SCIM integration (user provisioning)

Why use the SCIM integration?

If you have groups of users that wish to use different Subscription Plans (e.g. ‘Ampler Professional for PowerPoint’ and ‘Ampler Suite’), then you can manage this in Ampler by creating a Team for each Subscription Plan. However, this creates a maintenance burden since you now have to manage which user should be assigned to which Team. To ease this burden and make everything manageable from within your existing IdP (e.g. Microsoft Entra ID / Azure AD), you can set up the SCIM integration in Ampler. The SCIM integration allows you to sync members of 1 AD Group to 1 Team in Ampler. Thus, when you add new users to the AD group in your IdP, these users will automatically be associated to the correct Ampler Subscription Plan.

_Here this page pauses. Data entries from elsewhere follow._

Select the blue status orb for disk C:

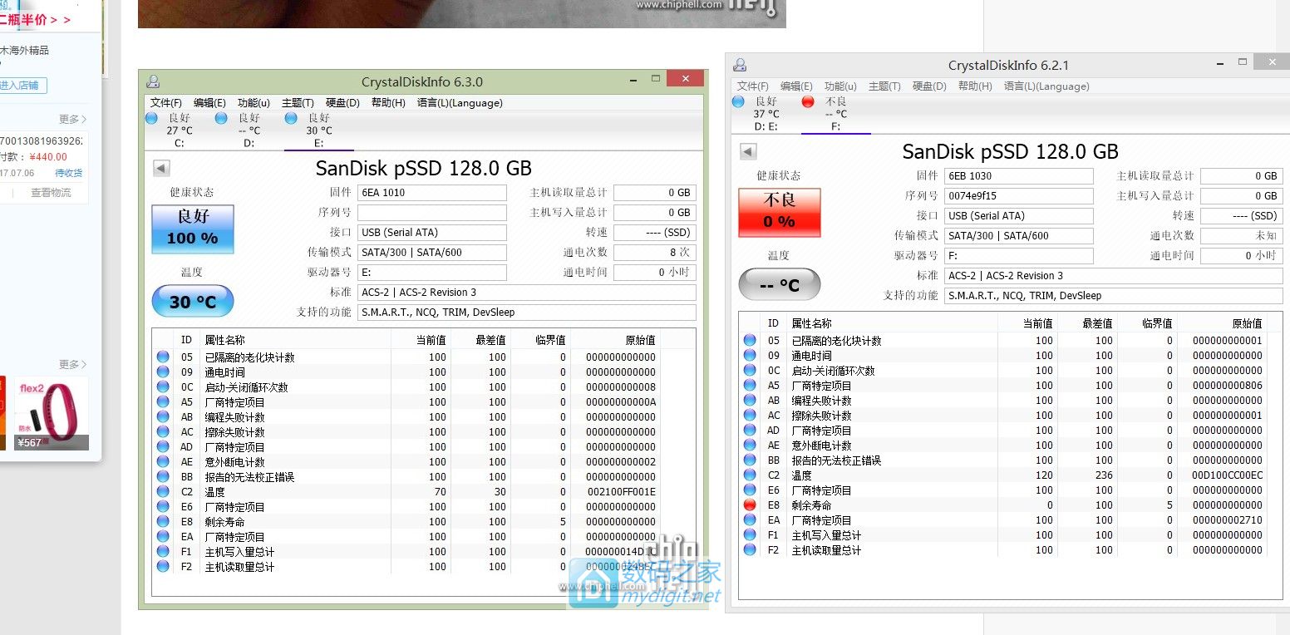151,118
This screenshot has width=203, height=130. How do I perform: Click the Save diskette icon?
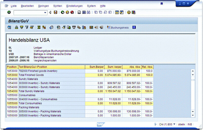click(56, 12)
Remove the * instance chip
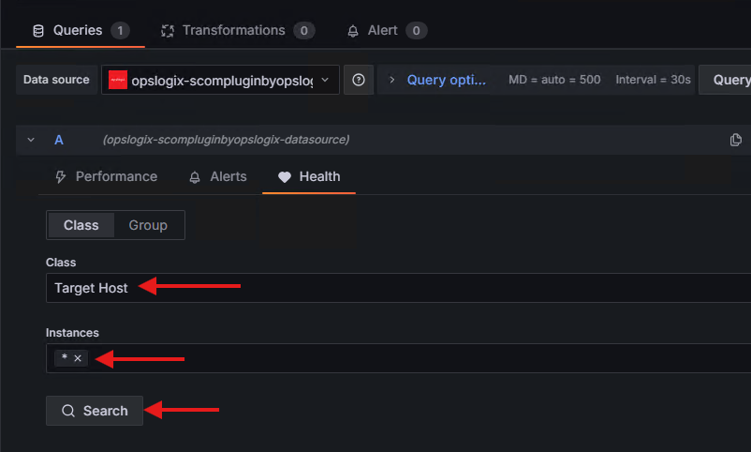751x452 pixels. 78,358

Steps to enable the SCIM integration

To enable the Ampler SCIM integration, please follow these steps:

1. Navigate to https://portal.azure.com > Microsoft Entra ID
2. Ensure that you have created an AD Group for each Team that you have in Ampler. For each AD Group, note down the Group’s Object ID.
3. Navigate to https://my.ampler.io, log in, and click on ‘Manage’ next to your license
4. Scroll down to the ‘SCIM Integration’ section and:

   • Fill in the Group Object IDs next to each corresponding Team.

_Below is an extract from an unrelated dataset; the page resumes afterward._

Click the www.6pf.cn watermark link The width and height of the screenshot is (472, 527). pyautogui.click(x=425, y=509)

     The AD Group in Microsoft Entra ID doesn’t need to have the same name as the Team in Ampler.

   • Click ‘Regenerate SCIM token’ and copy the token.
   • Click ‘Save integration settings’.
5. Navigate to https://portal.azure.com > Microsoft Entra ID
6. Go to ‘Enterprise applications’ (NB: not ‘App registrations’)
7. Click ‘Create your own application’
8. Name it ‘Ampler’
9. Choose ‘Integrate any other application you don’t find in the gallery (Non-gallery)’
10. Click ‘Create’
11. In the newly created Enterprise Application, select the ‘Provisioning’ tab in the left menu
12. Click on ‘Connect your application’ and fill out the following:
• Tenant URL: https://api.ampler.io/scim
• Secret token: Paste the token you copied earlier
• Click ‘Test connection’ and if successful click on ‘Create’
13. Now go to ‘Manage’ > ‘Users and groups’ in the left menu
14. Add the Groups which you want to synchronize to Ampler.
15. Now go to ‘Manage’ > ‘Provisioning’ in the left menu
16. Set ‘Provisioning Status’ to ‘On’, then click ‘Save’.
17. Microsoft Entra ID will now periodically sync the Group membership state to Ampler, and your users will automatically have access to the correct Ampler products.

What user information does Ampler store when using the SCIM integration?

We only store each user’s UPN. When using the SCIM integration, we do not store any additional user information that we wouldn’t store if you didn’t use the SCIM integration. Ampler utilizes the user’s UPN to uniquely identify a user being assigned to a seat. The UPN may or may not correspond to the user’s e-mail address. That depends on how you have set it up in your IdP.

Should I use SCIM if all my users are on the same subscription plan?

No. In this scenario you can simply deploy Ampler and each user will automatically take up a single seat on your company license. There is no reason to provision users if they are all on the same Subscription Plan.